Zhu explained the supply chain for currency gets more complicated. Although coins from U.S. Mints in Philadelphia and Denver still travel in one direction to commercial banks and then to retailers, ultimately 95 percent of coins get into circulation, traveling from banks to customers to retailers and back to the banks. The coin circulation process creates a multidimensional supply chain.

“Due to COVID-19, customers are avoiding coins and prefer to use contactless payment methods. Unlike dollar bills, when we’re talking about coins and smaller denominations, consumers are less likely to carry them when they go shopping. Coins are often left in the house or car. Then all those coins get lost in the circulation chain. That’s the main reason for coin shortages right now,” said Zhu.

The pandemic caused an additional problem with a drop in coin production. Zhu believes reduced production capacity caused by social distancing and a lessened workforce at U.S. Mints makes shortages more severe.

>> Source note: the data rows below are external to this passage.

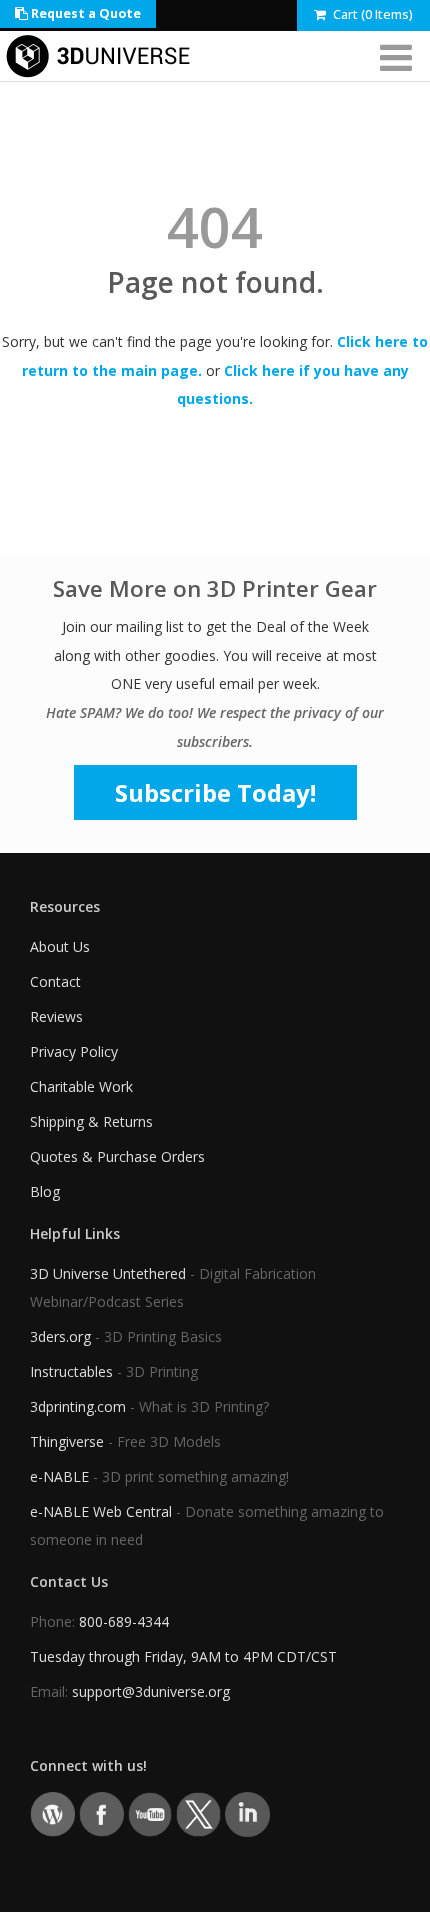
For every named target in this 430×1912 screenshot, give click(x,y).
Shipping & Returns (91, 1121)
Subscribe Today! (215, 792)
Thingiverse (67, 1441)
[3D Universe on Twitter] (198, 1813)
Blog (45, 1191)
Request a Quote (84, 13)
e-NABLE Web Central (101, 1511)
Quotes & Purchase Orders (117, 1156)
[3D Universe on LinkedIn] (247, 1813)
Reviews (56, 1016)
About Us (60, 946)
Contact (55, 981)
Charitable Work (81, 1086)
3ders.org (60, 1336)
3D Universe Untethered (108, 1273)
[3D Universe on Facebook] (101, 1813)
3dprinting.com (78, 1406)
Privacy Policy (74, 1051)
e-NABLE (59, 1476)
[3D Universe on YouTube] (150, 1813)
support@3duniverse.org (151, 1691)
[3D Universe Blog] (52, 1813)
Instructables (71, 1371)
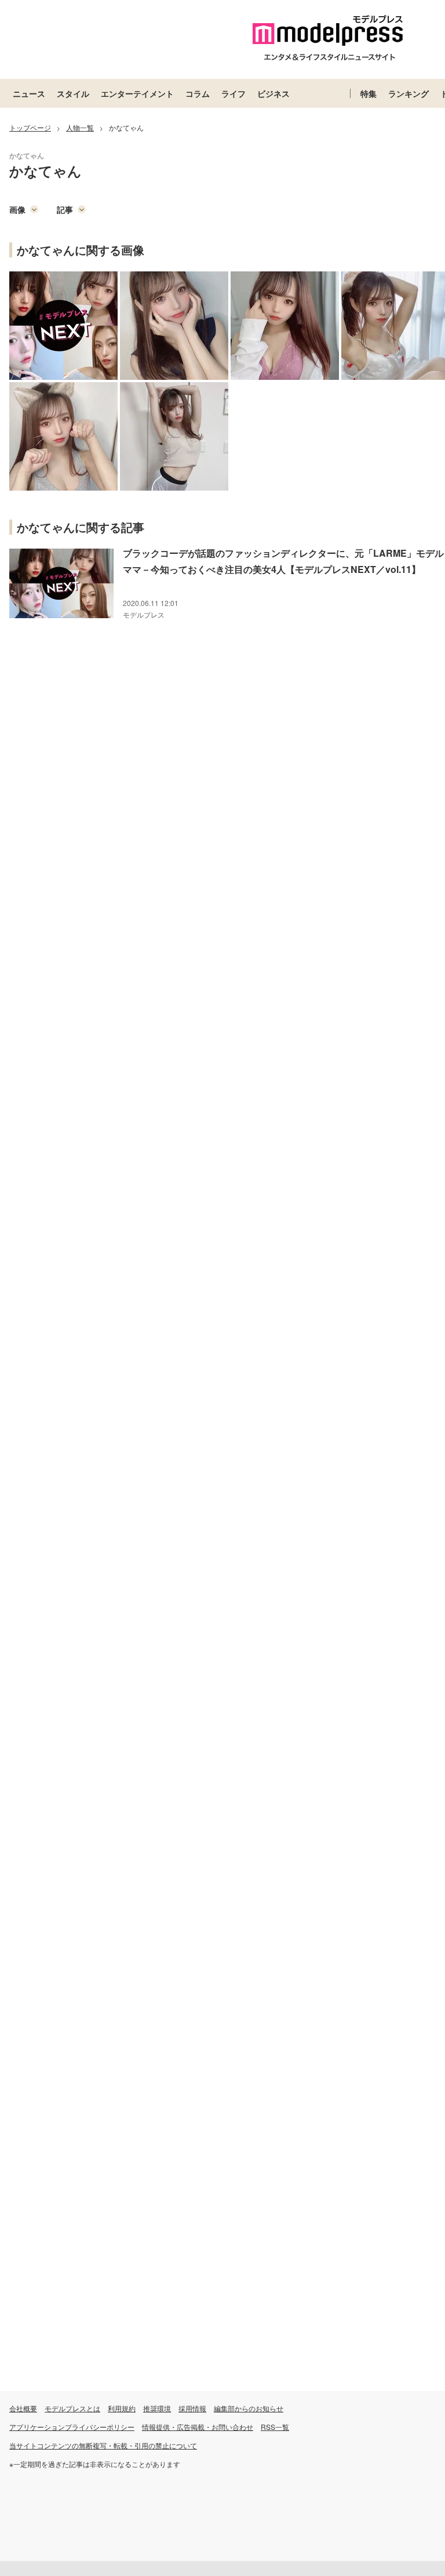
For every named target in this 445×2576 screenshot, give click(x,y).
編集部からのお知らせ (248, 2408)
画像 (17, 209)
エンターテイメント (137, 93)
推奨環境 (157, 2408)
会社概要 (23, 2408)
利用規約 (122, 2408)
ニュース (29, 93)
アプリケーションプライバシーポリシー (71, 2427)
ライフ (233, 93)
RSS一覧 (275, 2427)
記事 (65, 209)
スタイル (73, 93)
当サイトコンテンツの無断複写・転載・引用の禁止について (103, 2445)
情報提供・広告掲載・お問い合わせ (197, 2427)
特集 (368, 93)
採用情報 (192, 2408)
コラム (197, 93)
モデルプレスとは (72, 2408)
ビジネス (273, 93)
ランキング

“The federal reserve uses forecasting models to predict how many coins will be needed, but it was very difficult to predict the impact of COVID-19 three or six months ago. It’s a one-time event no one can predict perfectly,” he said.

To deal with coin shortages over the long-term, Zhu’s paper “A Framework for Analyzing the U.S. Coin Supply Chain,” accepted for publication by Production and Operations Management, studies strategies that could lessen problems in the supply chain, while simultaneously saving the U.S. government millions of dollars each year. His solution targets the humblest coin of them all – the penny.

“In the paper, we look at things from the point of view of the federal reserve. The objective is to minimize total costs while providing coins to society. It costs about two cents to produce one penny. So we are losing money producing those coins. Many countries such as Canada phased out production of the penny,” he said.

According to Zhu, with the penny eliminated from circulation, resources at U.S. Mints could be put toward more valuable denominations of coinage. It could also facilitate the issue of needing to find that elusive penny when trying to make exact change.

“When customers pay cash, the idea is to round the amount. So if the cost is $1.01 or $1.02, you pay $1. If the price is $1.03 or $1.04, you pay $1.05. It saves Canada about $20 million each year,” he said.

Dr. Jennifer Ryan, Ron and Carol Cope Professor of Supply Chain Management and Analytics and Department Chair, praised Zhu for his work helping to improve efficiency and availability of a fundamental component of the economy.

“Consumers rarely worry about the availability of coins and bills,” said Ryan. “They are typically plentiful so we take them for granted. The pandemic has shown how fragile supply chains of all types can be – whether medical equipment, food or currency. That’s why it’s important to have experts conducting research on diverse industries and products, so we can be ready to respond and provide advice when these supply chains are disrupted, to help get them back up and running again.”

Zhu pointed to retailers and consumers to be part of the solution. He noted the use of loyalty cards as a means of transferring remainders from purchases to be used at a later date, or simply asking customers to donate the extra pennies to local charities.

“It’s not a big deal to be short a penny, but if they start being short quarters customers might not be as happy. They should focus more on producing quarters and dimes especially during a time like this pandemic. However, that’s not an easy fix as they would have to go through Congress, similar to what other countries have done,” he said.

If those changes are still not enough, Zhu made one more suggestion that just might do the trick.

“If your piggy bank is full, now would be a good time to start emptying them out,” he said.